The study involved 17 randomized trials reported through November 2022 that included 6,623 patients with active cancer. Outcomes included recurrent VTE, recurrent pulmonary embolism, recurrent deep venous thrombosis, major bleeding, clinically relevant nonmajor bleeding, and a composite outcome of major bleeding or clinically relevant nonmajor bleeding.

Key Findings

No significant differences were found among the DOACs for the efficacy outcomes of recurrent VTE, pulmonary embolism, or deep venous thrombosis. However, differences among DOACs in bleeding risk were observed.

Apixaban was associated with a similar risk of major bleeding compared with dabigatran and rivaroxaban, but a decreased risk compared with edoxaban (hazard ratio [HR] = 0.38, 95% confidence interval [CI] = 0.15–0.93). Edoxaban was associated with a similar risk of clinically relevant nonmajor bleeding compared with apixaban, but a decreased risk compared with rivaroxaban (HR = 0.31, 95% CI = 0.10–0.91).

Differences between parenteral anticoagulation and DOACs included:

  • Reduced risk of recurrent VTE (HR = 0.60, 95% CI = 0.38–0.93), with no increase in bleeding with apixaban
  • Increased risk of major bleeding or clinically relevant nonmajor bleeding with edoxaban (HR = 1.35, 95% CI = 1.02–1.79)
  • Increased risk of clinically relevant nonmajor bleeding with rivaroxaban (HR = 3.76, 95% CI = 1.43–9.88).

The investigators concluded, “DOACs demonstrate comparable efficacy but exhibit different safety profiles. Apixaban may confer an antithrombotic benefit without an increased risk for bleeding, distinguishing it from other contemporary anticoagulation strategies in patients with active cancer and VTE.”

Editorial Comment

In an editorial comment accompanying the study by Fujisaki et al, Wang and Connors note: “Clinicians have long desired the ‘best’ anticoagulant that is effective in preventing VTE with low risk of bleeding, especially in vulnerable populations such as those with cancer who are known to have high risks of both recurrent VTE and bleeding events…. Therefore, the investigators’ efforts to address this question are appreciated. However, the results should be interpreted with caution as they are not direct head-to-head comparisons among different DOACs in the same cohort, and hence the evidence remains indirect.”

“[S]tudies such as the one by Fujisaki et al … could provide insights to guide clinicians in the anticoagulant management of cancer-associated thrombosis…. [T]he ‘one size fits all’ approach may not be appropriate, as the best anticoagulant for each individual patient may differ based on his or her unique medical and social considerations. Shared decision-making with patients for individualized treatment plans is needed.
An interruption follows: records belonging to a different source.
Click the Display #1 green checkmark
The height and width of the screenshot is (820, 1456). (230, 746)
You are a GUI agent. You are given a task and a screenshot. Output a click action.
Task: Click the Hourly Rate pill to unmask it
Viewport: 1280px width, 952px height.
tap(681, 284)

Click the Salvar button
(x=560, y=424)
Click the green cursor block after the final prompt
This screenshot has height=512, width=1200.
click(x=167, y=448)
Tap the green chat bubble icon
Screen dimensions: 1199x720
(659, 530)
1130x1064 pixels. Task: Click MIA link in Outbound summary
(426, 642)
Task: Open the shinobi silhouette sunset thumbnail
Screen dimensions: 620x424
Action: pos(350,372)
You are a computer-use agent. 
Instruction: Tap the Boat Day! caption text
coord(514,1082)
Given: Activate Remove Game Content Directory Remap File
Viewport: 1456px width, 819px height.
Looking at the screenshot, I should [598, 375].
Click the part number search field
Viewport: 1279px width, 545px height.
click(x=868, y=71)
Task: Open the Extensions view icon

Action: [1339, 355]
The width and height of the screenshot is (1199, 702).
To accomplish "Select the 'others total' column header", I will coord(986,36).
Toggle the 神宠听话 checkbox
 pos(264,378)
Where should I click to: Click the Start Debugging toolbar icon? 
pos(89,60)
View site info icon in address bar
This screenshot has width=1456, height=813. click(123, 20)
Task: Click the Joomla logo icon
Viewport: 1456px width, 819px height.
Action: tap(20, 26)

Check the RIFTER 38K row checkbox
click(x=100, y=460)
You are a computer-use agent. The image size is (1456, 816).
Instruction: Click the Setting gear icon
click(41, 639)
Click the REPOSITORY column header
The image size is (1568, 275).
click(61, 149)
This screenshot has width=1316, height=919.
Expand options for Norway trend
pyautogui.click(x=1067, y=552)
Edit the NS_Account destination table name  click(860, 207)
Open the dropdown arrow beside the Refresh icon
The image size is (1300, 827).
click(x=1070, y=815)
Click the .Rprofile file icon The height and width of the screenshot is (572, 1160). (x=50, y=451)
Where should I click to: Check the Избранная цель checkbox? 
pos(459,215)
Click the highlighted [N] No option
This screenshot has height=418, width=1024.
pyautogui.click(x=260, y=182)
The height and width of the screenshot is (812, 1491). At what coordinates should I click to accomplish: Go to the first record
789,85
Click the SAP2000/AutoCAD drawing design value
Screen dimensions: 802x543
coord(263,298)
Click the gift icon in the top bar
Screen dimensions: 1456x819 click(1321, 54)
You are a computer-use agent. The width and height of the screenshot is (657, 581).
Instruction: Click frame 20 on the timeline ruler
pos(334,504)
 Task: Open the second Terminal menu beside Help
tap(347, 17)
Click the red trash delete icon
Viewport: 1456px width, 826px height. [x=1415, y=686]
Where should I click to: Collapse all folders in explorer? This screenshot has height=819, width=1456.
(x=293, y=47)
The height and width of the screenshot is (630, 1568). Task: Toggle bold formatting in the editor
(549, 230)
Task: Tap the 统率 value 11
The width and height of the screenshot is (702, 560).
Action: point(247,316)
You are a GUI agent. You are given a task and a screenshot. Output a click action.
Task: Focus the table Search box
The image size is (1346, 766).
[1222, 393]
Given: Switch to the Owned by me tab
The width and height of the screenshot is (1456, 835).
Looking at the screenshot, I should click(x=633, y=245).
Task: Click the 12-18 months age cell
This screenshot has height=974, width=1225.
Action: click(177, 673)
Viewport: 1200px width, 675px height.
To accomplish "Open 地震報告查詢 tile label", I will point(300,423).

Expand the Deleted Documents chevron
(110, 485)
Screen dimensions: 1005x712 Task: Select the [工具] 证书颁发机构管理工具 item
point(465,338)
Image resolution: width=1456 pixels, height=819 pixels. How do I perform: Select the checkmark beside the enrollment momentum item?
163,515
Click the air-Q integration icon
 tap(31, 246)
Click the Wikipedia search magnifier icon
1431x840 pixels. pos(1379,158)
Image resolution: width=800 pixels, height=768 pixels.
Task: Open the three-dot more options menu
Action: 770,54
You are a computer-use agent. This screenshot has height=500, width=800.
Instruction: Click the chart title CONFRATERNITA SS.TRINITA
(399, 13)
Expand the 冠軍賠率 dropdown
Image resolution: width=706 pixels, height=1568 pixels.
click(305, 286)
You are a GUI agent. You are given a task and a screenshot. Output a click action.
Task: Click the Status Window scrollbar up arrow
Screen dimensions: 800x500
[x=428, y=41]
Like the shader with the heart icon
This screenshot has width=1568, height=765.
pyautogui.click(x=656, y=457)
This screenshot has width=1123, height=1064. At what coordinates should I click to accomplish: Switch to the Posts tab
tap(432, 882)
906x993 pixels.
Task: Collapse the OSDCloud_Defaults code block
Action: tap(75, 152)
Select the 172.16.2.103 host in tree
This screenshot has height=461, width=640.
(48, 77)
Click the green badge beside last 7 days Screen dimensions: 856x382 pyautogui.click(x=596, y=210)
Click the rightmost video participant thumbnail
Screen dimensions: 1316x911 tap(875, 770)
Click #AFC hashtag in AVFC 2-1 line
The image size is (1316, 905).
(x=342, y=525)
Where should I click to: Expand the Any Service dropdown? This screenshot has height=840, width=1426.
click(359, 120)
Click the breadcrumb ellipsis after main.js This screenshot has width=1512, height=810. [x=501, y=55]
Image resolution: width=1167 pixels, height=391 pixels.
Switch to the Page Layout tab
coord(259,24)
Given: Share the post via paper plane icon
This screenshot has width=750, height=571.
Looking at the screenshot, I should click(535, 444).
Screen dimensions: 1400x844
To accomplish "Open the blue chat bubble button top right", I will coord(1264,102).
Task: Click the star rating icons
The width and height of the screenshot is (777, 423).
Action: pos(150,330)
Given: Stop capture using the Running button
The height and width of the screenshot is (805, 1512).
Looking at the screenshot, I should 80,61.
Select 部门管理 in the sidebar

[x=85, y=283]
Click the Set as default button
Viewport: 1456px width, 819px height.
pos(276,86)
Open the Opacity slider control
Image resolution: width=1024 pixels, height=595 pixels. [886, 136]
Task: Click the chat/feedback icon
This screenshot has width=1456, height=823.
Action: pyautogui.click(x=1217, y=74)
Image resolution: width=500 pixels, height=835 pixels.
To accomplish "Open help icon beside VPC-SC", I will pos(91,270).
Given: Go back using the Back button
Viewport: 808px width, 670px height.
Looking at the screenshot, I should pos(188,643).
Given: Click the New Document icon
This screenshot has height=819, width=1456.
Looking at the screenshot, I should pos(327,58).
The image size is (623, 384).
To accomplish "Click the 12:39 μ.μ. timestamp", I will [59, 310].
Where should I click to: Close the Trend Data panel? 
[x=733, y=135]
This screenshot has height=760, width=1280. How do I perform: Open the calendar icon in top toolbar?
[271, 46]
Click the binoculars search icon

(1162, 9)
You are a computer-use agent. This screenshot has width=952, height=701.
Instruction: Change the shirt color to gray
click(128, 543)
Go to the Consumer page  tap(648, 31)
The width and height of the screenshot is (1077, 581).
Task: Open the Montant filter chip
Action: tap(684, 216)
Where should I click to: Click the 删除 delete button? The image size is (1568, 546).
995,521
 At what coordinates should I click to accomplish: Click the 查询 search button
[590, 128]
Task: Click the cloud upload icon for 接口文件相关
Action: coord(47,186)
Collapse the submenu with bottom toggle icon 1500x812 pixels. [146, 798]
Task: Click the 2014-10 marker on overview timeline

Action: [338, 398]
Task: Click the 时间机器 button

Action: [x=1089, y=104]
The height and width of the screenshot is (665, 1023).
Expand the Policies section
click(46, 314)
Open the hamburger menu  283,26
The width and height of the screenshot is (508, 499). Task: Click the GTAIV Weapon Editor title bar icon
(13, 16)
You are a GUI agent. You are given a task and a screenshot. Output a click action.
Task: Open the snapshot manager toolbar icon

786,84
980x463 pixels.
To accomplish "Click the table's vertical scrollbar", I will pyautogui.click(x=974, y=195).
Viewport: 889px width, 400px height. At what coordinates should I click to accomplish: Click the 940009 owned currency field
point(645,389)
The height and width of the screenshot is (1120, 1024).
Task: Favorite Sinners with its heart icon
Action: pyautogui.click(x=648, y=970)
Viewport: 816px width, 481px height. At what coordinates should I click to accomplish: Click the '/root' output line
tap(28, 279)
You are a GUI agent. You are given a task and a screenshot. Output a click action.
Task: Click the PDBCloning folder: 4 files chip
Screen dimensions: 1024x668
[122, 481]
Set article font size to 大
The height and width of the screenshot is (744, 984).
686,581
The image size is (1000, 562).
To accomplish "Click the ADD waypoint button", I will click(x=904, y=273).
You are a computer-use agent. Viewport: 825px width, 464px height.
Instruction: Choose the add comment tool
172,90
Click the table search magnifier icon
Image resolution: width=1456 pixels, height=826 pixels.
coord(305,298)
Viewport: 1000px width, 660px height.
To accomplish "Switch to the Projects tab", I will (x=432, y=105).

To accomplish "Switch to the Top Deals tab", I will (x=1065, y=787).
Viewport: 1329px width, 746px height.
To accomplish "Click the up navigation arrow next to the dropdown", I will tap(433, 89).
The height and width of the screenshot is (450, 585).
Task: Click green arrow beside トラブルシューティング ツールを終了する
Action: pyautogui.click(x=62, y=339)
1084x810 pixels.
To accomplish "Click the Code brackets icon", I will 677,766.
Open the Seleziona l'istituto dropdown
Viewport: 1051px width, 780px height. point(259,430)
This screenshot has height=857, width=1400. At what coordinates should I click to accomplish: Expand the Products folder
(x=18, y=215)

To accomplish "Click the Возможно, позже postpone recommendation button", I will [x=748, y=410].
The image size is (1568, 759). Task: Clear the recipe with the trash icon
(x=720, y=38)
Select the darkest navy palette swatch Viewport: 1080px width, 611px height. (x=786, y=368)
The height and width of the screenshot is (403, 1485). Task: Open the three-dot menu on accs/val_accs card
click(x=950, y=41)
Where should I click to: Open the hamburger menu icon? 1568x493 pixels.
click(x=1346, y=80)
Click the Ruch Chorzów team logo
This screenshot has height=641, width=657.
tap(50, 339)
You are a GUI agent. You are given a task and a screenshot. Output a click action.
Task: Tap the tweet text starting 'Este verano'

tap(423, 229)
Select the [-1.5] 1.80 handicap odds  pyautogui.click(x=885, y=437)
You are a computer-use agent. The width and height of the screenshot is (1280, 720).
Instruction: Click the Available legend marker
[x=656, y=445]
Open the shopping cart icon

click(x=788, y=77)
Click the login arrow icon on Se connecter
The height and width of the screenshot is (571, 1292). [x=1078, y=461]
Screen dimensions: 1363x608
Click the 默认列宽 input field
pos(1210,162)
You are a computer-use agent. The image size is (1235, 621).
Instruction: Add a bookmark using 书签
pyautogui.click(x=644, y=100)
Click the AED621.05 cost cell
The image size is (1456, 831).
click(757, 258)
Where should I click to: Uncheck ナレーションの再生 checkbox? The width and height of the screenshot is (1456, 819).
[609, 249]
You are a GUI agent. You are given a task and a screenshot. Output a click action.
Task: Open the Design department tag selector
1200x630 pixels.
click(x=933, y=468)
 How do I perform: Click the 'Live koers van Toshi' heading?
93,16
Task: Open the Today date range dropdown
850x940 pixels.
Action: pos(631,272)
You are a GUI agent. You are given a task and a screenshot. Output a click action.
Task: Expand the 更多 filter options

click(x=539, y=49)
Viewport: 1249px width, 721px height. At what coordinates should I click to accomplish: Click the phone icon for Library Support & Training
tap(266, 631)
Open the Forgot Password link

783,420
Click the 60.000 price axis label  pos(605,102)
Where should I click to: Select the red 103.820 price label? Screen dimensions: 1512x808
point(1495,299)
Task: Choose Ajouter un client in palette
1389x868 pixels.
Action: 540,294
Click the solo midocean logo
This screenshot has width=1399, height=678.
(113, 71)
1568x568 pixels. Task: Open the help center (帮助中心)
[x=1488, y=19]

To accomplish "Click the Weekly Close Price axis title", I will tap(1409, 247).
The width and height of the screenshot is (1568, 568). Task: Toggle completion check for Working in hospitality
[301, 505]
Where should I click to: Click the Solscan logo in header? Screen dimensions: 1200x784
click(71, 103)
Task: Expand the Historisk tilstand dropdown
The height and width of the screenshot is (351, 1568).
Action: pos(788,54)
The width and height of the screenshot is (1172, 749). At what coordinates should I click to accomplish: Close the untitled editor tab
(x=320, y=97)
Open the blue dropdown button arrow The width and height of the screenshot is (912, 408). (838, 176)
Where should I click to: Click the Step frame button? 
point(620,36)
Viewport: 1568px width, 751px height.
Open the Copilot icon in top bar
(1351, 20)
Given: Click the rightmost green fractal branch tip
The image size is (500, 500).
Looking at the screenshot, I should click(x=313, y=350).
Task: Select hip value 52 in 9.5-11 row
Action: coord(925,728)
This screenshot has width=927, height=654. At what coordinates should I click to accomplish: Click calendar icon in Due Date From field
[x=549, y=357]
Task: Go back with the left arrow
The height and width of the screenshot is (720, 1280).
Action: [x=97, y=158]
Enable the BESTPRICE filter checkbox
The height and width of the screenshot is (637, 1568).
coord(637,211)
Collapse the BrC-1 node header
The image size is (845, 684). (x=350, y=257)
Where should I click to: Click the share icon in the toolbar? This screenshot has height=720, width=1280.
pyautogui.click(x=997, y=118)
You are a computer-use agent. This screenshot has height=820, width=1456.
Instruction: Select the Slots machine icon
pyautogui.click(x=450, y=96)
The road in search of the optimal anticoagulant for cancer-associated thrombosis continues—we have much to learn from current trials in progress in the near future.”

Eiichiro Yamamoto, MD, PhD, of the Department of Cardiovascular Medicine, Kumamoto University, Kumamoto, Japan, is the corresponding author for the JACC: CardioOncology article. Jean M. Connors, MD, of Brigham and Women’s Hospital, is the corresponding author for the JACC: CardioOncology editorial comment.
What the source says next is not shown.